Petit à petit, un véritable lyrisme giuffrien affleure dans le registre
médium du grand chalumeau. Souvent, Markus
Eichenberger ne joue qu’une seule note en en transformant son émission et
le timbre de manière lentissime. En soufflant doucement, il arrive à projeter
le son de manière tout à fait remarquable. Sa qualité de timbre dans le
registre choisi est magnifique. À travers chacun des 15 morceaux, l’échange et le partage
évoluent insensiblement en suivant scrupuleusement et avec énormément
d’attention ce qui a déjà été joué et ce qui devra l’être encore. Il s’agit en
fait d’une seule œuvre qui se développe au fil des quinze miniatures. Malgré l’apparence
statique de cette musique, (même si le pianiste "s’agite" un peu avec des sons de
gamelan et un ostinato sourd au n° 10), un auditeur attentif se régalera :
la profondeur de la démarche nous envahit et l’émotion est palpable. Une incartade incisive du pianiste prend alors tout son sens. Un growl
se déclare de temps à autre pour marquer le territoire avant de laisser la
place au silence. Finalement, les dernières Improvisations libèrent l’énergie
latente … Magnifique !
Dans la
masse des enregistrements publiés au nom de l’improvisation libre – radicale –
free, ces Improvisations se distinguent par une belle singularité :
une beauté intrinsèque, une maîtrise essentielle du son, une mise en commun
magique, une virtuosité qui s’exprime dans la grande qualité des sons, etc… qui
tranche dans la grisaille post-free téléphonée. Un Must !!
Si vous
n’avez jamais entendu parler de Markus
Eichenberger et désirez faire une découverte rare, je ne peux que
recommander l’album Emanem 4084 ‘’Domino
Concept For Orchestra », un des plus remarquables grands ensembles
d’improvisateurs libres jamais enregistrés, rassemblant entre autres des
artistes rares comme Paul Hubweber, Charlotte Hug, Dorothea Schurch, Daniel
Studer, Carl Ludwig Hübsch. Il fait aussi partie de l’Ensemble X, autre grand
ensemble incontournable (Red Toucan RT
9344). Aussi le label Unit a publié par le passé de
magnifiques duos avec le percussionniste Ivan Torre et le pianiste Fredi
Lüscher, une collaboration avec les Mytha Horns et le catalogue Creative
Sources recèle son album solo de clarinettes , Clarinet Solo 2008. Quant
a Roberto Domeniconi, j’ai retracé
des enregistrements (que je n’ai pas écoutés) avec le trompettiste Peter Schärli,
le bassiste Christian Weber et le batteur Norbert Pfammatter au sein de Vier Klang (Raumzeit et Music
for Astronauts). Deux musiciens à suivre et un album à réécouter avec
plaisir !!
Derek Bailey & Anthony Braxton Royal Vol 1 & 2 Incus 43 / Honest Jons
Enregistré
le 2 juillet 1974à Luton lors de la tournée duo de Bailey et Braxton, Royal
avait été publié en 1984 par Incus sous le numéro 43 (Royal Volume 1).

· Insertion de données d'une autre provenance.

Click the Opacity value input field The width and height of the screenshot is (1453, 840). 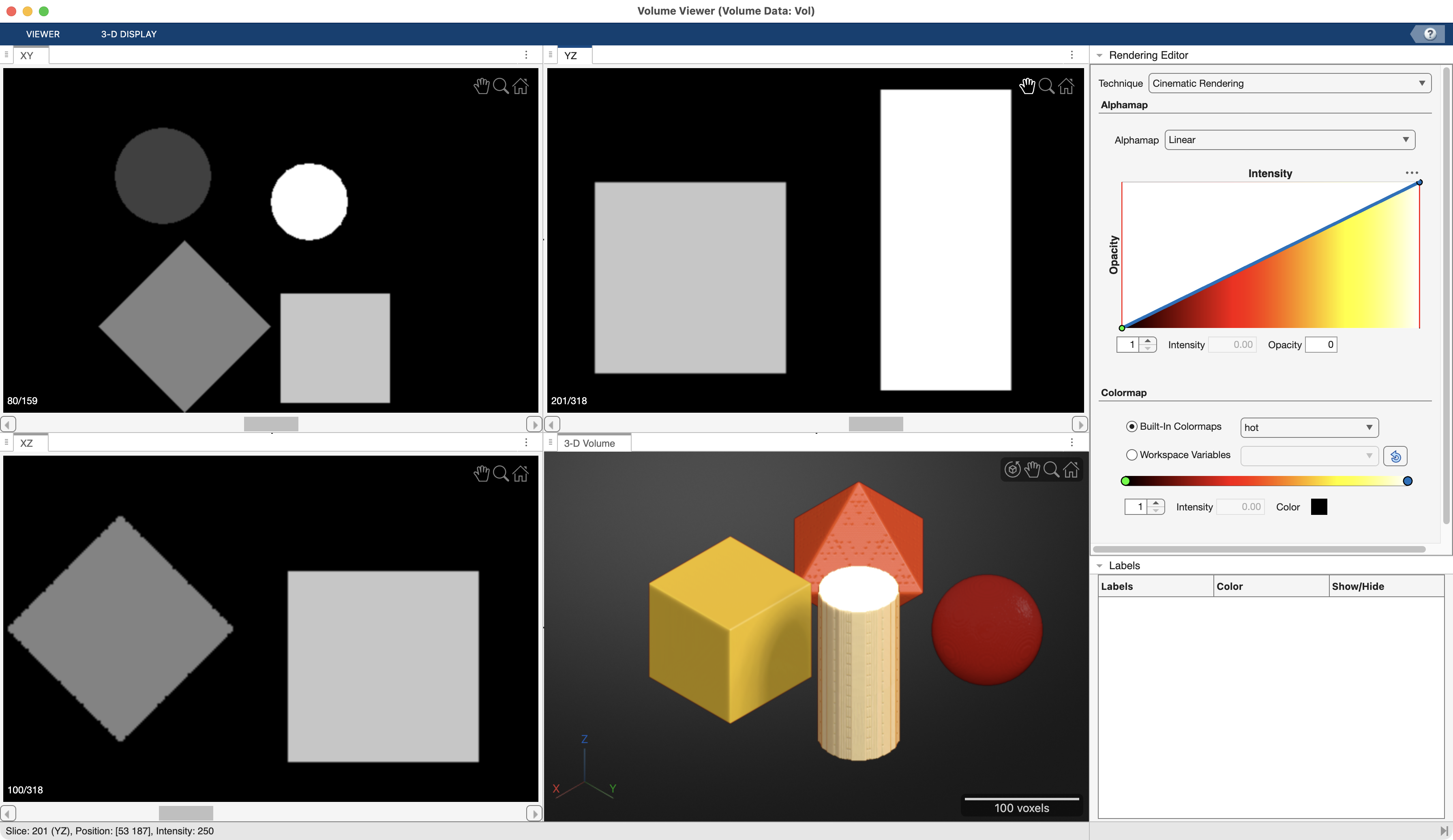[x=1321, y=344]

Le volume 2 n’a jamais vu le jour. Incus, dirigé par la veuve de Bailey, Karen
Brookman, a chargé Honest Jons, le fameux disquaire de Portobello Road où j’avais
acheté des Zappa/Mothers sur Verve il y a 40 ans, de sortir des versions
étendues de disques séminaux du guitariste Derek Bailey : en solo (Incus
2 et Incus 2R + un concert de York en 72), en duo avec Han Bennink (Incus
9 Performances at Verity’s Place + inédits) et ce brillant Royal, du nom de l’hôtel qui avait
accueilli ce concert. Emanem a
publié et réédité le concert du Wigmore
Hall, double album légendaire des deux innovateurs parmi les plus marquants de cette période. La
musique est géniale. Anthony Braxton
souffle dans toute sa panoplie d’instruments : sax alto anguleux,
sopranino volatile, clarinette glissante, clarinette contrebasse granuleuse
alors que Derek Bailey actionne sa guitare électrique archtop avec deux pédales de volume et une amplification stéréo.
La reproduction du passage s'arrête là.